To make your first steps, you can again use Andrew Karpow’s GR-Sakura template, which I mentioned earlier in part 1. Just copy the “src”-folder and the file gr-sakura.ld into your project tree and try to build the project. In the console window, you should see the compiler output and that the build was finished. A new folder “Debug” should be in your project tree. After that, you should move the file “gr-sakura.ld” into this new “Debug” folder and tell the linker to use it. You can do this in Project->Properties in the Properties Dialog under C/C++ Build->Settings. Here in the tool settings for Cross GCC Linker, you should modify the command to “gcc -T gr-sakura.ld”. The flag “-T gr-sakura.ld” tells the linker to use this linker script. Since the linker command is executed inside the “Debug” directory inside your project tree, the linker script has to be located there.

Aditionally, in the tool settings for Cross GCC Linker under expert settings, you should modify the command line pattern from




which will produce a file with the .elf suffix as an output.

Eclipse Porject Settings Dialog

Eclipse Porject Settings Dialog

After applying the changes and closing the dialog you can verify your changes by rebuilding the project. After the rebuild, in the console output, you should see the executed linker command as follows:

rx-elf-gcc -T gr-sakura.ld  -o "test123".elf  ./src/blink.o

Additionally, after the build, a file with the .elf suffix should reside inside the Debug directory.

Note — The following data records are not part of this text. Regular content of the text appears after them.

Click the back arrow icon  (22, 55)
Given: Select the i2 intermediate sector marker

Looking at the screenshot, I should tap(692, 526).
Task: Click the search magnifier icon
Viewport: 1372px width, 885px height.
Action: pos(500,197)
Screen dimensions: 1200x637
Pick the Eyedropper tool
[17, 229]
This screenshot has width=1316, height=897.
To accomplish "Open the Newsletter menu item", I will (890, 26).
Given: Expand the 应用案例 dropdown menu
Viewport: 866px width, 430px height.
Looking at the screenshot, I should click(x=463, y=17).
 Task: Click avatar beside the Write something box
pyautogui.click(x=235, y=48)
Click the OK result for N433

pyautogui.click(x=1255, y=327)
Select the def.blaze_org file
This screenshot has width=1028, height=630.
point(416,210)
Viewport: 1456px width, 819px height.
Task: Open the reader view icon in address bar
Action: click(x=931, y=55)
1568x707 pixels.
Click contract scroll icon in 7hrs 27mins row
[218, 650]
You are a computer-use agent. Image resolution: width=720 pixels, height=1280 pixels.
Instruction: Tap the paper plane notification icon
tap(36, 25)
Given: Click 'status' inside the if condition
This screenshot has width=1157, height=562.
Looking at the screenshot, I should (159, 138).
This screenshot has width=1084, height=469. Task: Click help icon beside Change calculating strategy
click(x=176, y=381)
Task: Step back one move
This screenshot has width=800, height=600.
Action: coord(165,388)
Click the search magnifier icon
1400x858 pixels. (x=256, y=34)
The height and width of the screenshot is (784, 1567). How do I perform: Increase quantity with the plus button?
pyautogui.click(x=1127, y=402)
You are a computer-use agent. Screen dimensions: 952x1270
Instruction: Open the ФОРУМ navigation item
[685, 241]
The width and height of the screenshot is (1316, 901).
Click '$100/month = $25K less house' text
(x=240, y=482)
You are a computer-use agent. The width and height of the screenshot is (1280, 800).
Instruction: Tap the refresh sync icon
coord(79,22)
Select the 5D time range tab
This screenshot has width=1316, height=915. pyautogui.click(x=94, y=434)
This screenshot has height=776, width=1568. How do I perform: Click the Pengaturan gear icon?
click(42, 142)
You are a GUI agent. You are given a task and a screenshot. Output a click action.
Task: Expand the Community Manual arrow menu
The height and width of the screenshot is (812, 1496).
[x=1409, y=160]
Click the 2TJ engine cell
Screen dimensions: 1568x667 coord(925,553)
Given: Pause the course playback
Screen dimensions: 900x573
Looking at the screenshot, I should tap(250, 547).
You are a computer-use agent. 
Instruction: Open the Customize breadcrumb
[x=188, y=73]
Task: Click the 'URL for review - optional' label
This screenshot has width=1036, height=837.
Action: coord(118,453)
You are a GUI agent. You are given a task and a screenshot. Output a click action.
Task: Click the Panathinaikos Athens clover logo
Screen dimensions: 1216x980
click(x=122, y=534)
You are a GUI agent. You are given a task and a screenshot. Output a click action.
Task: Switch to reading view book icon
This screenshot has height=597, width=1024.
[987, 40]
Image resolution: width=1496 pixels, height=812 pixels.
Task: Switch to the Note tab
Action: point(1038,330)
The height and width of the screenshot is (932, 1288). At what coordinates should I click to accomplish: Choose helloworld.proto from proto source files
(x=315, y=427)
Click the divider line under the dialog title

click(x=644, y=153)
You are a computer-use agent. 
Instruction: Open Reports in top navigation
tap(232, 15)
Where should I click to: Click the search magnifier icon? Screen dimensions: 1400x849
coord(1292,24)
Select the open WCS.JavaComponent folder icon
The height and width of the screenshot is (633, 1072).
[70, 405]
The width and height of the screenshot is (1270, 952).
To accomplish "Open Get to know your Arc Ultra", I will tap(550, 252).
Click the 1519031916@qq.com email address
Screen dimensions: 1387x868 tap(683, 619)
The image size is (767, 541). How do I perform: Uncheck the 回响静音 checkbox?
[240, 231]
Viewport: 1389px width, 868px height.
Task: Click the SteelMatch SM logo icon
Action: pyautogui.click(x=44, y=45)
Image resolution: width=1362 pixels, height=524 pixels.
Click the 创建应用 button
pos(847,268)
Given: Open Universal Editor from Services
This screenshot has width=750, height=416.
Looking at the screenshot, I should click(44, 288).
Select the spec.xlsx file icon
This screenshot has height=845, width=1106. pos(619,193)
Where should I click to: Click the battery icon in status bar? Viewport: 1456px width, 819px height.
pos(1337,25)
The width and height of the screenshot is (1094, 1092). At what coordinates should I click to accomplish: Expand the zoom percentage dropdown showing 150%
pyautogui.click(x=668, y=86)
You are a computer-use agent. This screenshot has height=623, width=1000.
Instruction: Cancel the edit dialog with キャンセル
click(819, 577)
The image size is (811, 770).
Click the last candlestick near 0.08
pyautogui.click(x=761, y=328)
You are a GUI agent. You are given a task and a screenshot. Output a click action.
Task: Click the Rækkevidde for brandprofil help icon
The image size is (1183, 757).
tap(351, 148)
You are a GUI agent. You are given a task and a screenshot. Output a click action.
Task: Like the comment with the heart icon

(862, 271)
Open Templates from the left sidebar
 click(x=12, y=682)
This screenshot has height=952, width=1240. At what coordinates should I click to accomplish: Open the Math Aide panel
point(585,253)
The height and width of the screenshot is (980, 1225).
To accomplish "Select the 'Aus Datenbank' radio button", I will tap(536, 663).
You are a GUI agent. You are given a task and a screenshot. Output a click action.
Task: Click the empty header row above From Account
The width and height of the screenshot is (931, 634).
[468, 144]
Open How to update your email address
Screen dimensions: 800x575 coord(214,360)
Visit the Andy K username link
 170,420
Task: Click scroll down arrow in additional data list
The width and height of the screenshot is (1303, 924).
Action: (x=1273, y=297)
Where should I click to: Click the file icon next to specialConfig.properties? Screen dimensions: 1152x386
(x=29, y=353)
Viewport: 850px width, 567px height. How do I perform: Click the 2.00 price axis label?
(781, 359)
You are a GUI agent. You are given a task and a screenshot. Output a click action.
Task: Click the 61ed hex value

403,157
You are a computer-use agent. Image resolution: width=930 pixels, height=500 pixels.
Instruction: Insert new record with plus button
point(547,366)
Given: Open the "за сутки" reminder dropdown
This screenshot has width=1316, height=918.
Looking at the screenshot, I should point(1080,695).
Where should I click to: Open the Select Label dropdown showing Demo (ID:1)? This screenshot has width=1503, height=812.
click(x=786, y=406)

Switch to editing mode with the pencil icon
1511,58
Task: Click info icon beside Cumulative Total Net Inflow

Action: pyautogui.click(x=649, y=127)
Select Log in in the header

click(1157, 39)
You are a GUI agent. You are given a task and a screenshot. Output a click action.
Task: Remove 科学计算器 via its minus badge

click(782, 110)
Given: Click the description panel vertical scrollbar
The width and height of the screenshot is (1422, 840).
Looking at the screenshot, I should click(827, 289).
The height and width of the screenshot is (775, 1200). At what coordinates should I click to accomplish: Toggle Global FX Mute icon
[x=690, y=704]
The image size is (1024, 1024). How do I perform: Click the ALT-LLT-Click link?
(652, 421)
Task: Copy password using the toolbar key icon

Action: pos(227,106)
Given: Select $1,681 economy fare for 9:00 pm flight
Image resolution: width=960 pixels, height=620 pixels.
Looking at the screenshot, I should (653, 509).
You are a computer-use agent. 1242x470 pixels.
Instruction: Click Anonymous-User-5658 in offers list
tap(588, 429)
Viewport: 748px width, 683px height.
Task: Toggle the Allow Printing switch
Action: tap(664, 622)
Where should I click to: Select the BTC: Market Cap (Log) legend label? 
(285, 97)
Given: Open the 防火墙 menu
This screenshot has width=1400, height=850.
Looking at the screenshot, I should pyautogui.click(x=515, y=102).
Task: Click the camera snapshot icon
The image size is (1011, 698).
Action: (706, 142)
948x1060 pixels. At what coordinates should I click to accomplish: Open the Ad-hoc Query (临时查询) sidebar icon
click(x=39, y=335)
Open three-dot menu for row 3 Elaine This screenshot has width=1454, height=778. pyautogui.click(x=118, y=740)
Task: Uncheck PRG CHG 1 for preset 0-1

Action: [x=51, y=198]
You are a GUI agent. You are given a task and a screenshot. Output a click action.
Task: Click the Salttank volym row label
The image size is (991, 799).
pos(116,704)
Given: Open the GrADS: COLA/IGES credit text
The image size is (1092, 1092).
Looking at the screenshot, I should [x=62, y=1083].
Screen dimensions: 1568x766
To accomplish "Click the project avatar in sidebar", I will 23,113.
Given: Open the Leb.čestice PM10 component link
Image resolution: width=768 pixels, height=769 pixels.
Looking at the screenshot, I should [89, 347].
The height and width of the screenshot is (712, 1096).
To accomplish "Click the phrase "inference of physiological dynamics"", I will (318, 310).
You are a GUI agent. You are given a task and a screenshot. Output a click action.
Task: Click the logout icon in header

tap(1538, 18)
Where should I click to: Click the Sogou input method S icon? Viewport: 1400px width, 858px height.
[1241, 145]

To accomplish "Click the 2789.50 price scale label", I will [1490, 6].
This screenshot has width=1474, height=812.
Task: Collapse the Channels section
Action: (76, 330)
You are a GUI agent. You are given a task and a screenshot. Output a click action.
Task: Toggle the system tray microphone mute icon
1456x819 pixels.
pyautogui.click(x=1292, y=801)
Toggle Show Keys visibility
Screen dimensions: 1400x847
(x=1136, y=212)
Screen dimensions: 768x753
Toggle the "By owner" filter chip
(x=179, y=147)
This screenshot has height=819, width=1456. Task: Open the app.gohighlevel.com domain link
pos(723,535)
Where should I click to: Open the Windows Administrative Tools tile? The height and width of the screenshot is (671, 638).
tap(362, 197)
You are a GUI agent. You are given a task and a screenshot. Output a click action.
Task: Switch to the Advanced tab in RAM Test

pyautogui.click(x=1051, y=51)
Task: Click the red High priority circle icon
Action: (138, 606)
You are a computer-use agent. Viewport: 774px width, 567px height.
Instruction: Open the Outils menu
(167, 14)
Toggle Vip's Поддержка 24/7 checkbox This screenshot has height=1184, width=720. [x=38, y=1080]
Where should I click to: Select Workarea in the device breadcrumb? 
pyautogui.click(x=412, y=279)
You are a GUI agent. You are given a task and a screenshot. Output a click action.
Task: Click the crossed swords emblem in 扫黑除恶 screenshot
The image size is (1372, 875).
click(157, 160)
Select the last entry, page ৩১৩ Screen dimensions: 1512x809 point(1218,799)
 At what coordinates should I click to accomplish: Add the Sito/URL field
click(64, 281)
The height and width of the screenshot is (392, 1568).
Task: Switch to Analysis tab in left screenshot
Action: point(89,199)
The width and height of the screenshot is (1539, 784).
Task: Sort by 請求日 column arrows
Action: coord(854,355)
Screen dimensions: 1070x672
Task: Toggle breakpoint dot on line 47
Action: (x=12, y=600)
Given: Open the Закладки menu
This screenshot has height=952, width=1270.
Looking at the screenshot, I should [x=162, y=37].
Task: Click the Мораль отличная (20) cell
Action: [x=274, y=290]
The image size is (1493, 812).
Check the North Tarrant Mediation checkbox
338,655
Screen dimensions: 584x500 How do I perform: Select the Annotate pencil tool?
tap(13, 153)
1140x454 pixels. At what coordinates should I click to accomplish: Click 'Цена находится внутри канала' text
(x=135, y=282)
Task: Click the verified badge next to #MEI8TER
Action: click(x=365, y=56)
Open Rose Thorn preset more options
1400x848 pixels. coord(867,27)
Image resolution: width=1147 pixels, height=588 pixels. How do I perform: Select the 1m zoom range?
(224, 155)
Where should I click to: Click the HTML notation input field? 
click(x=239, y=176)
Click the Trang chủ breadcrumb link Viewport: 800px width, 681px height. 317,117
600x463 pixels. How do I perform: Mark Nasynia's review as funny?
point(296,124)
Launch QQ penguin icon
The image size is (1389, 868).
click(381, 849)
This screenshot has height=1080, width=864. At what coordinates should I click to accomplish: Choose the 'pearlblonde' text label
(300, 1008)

Now, we want to program the RX target and start our debugging. To do so, you have to create a new debug configuration, which you can do under the Menu Run->Debug Configurations. Here right click GDB Hardware Debugging and create a new configuration. In the main tab verify that the C/C++ Application field contains the .elf file, which is the result of the build process. In the tab debugger, you have to enter the name of the gdb, which is “rx-elf-gdb” if you used the prefix from part 1 when building the toolchain. The default port, the J-Link gdb server listens on, is port 2331. Do not forget to apply the changes before changing to the next tab.

In the startup tab for your debug configuration, uncheck the points “Reset and Delay” and “Halt” and enter the following commands into the text field for the initialization commands:

monitor flash breakpoints = 1
monitor flash device = R5F563NB
monitor flash download = 1
monitor reset
monitor halt

If you do not use the GR-Sakura board, you have to substitute the chip you are using in the second command. In the Load Image and Symbols field, the points “Load image” and “Load symbols” should be checked.

Apply the changes and close the dialog. Now you can start the J-Link GDB-server in a separate console window and start your debugging session. Go to Run->Debug Configurations, choose the new configuration you created in the last step under GDB Hardware Debugging and hit “Debug”. After this, Eclipse should look like this:

The Eclipse debugging perspective

The Eclipse debugging perspective

Congratulations! Now you can do hardware debugging on your target and find out, why the GR-Sakura template might not work as expected. But this is another story.